I also know how to pass in an argument from gradle command line via task. For instance, if I do ./gradleW propertyTypes -Dargs=test1 -Pargs=test2 in terminal and have the following in my build.gradle:

task propertyTypes(){
    doLast{
        if (project.hasProperty("args")) {
            println "Project property ["+project.getProperty("args")+"]"
        }
        println "System property ["+System.getProperty("args")+"]"
    }
}

it will output test2 and test1 to terminal.

However, I don't know how to put them together. I want to be able to pass in an argument (e.g. "Hello World") via the gradle commandline and then have that set as a buildConfigField for use in the program itself. When I try though, either task doesn't know what a buildConfigField is or the buildConfigField doesn't know the properties passed into the task.

Any insight on how I can make this work?

Red answered 26/9, 2022 at 13:3 Comment(3)
android { android.applicationVariants.all { variant -> variant.buildConfigField "String", 'BUILD_VALUE', "\"${getArgsValueSomehow()}\"" } } where getArgsValueSomehow returns some string ?Sauder
Yes, that is the part I'm not sure how to write. The getArgsValueSomehow-ness of it.Red
groovy-lang.org/structure.html#_methodsSauder
R
7

This answer worked for me:

https://mcmap.net/q/2034014/-how-to-pass-argument-in-android-test-class-using-command-line

To paraphrase:

Step 1: Create a variable to hold the default value in the gradle.properties file

MY_VAR=defaultValue

Step 2: Create a buildConfigField variable called [VAR_NAME] in the app's build.gradle file inside the android->defaultconfig block. For its value, give it the variable you put in gradle.properties using the syntax below:

android {
    defaultConfig {
        buildConfigField "String", "VAR_NAME", "\"$MY_VAR\""
    }

Step 3: Rebuild the project. (Until you do, you won't be able to access the new BuildConfig variable in your code.)

Step 4: Use the BuildConfig.VAR_NAME variable in your app's code as desired.

Step 5: Pass a new value for the variable via command line by adding the following flag to your gradlew command line:

-P MY_VAR=new_value

where new_value is whatever you decide and MY_VAR is the name you put in your gradle.properties file.

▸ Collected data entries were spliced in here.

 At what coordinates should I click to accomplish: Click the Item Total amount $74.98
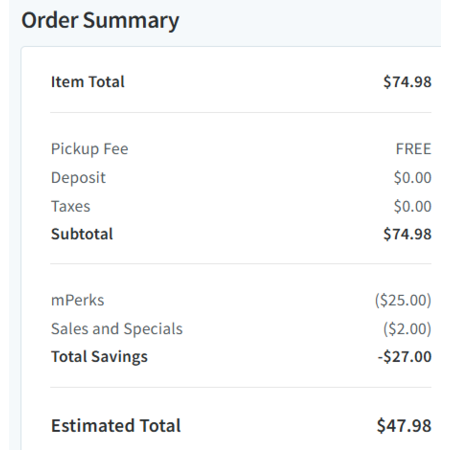pyautogui.click(x=407, y=82)
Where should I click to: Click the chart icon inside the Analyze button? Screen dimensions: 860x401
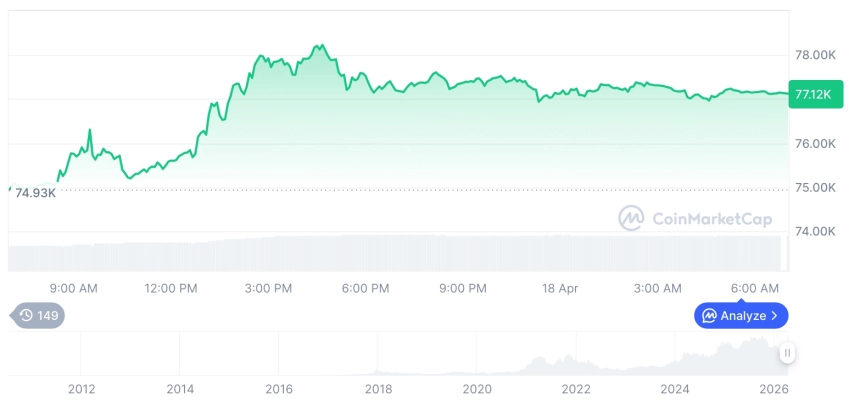point(709,316)
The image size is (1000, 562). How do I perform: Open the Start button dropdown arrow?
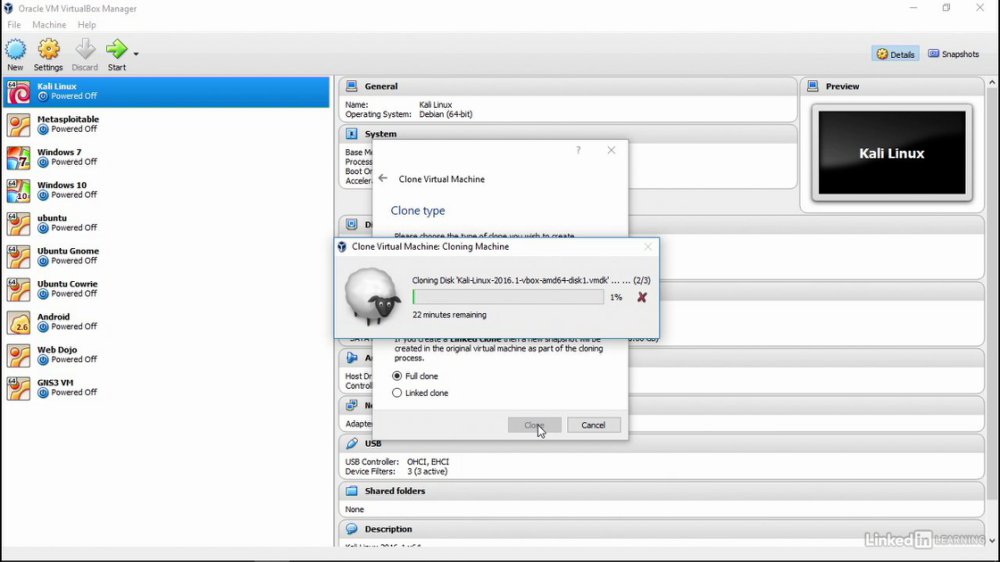(136, 54)
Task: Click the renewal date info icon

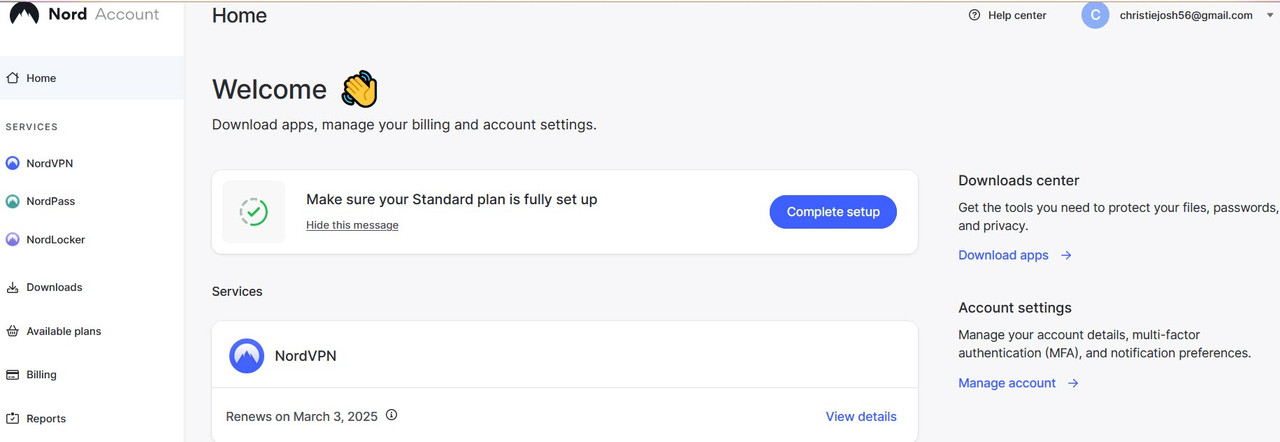Action: pyautogui.click(x=391, y=415)
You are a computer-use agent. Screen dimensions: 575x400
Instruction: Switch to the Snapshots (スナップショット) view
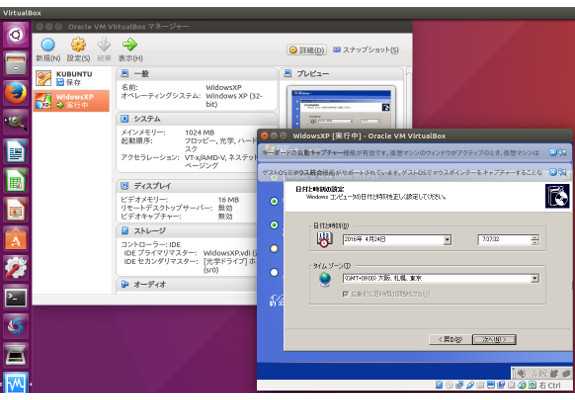(366, 50)
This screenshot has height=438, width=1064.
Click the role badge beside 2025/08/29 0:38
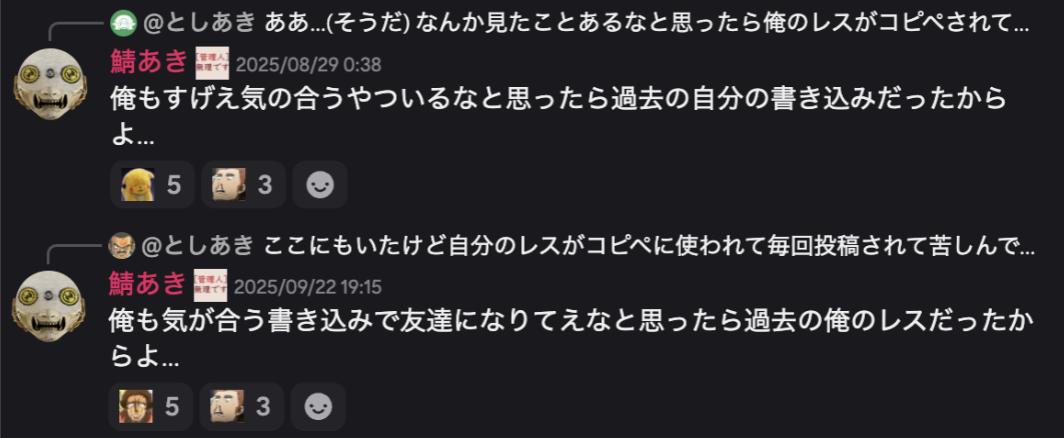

As an added bonus, you can check that you are indeed able to pass in a value via command line and have it update correctly by adding the following to your app's build.gradle (just prior to the android block):

task output { println "\"$MY_VAR\"" }

(Note that "output" is just a name for the task --- you can call it anything)

Then if you run ./gradleW output in terminal, it will print the default value for MY_VAR as you've set it in gradle.properties.

If instead you run ./gradleW output -P MY_VAR=new_val then it will print the updated value!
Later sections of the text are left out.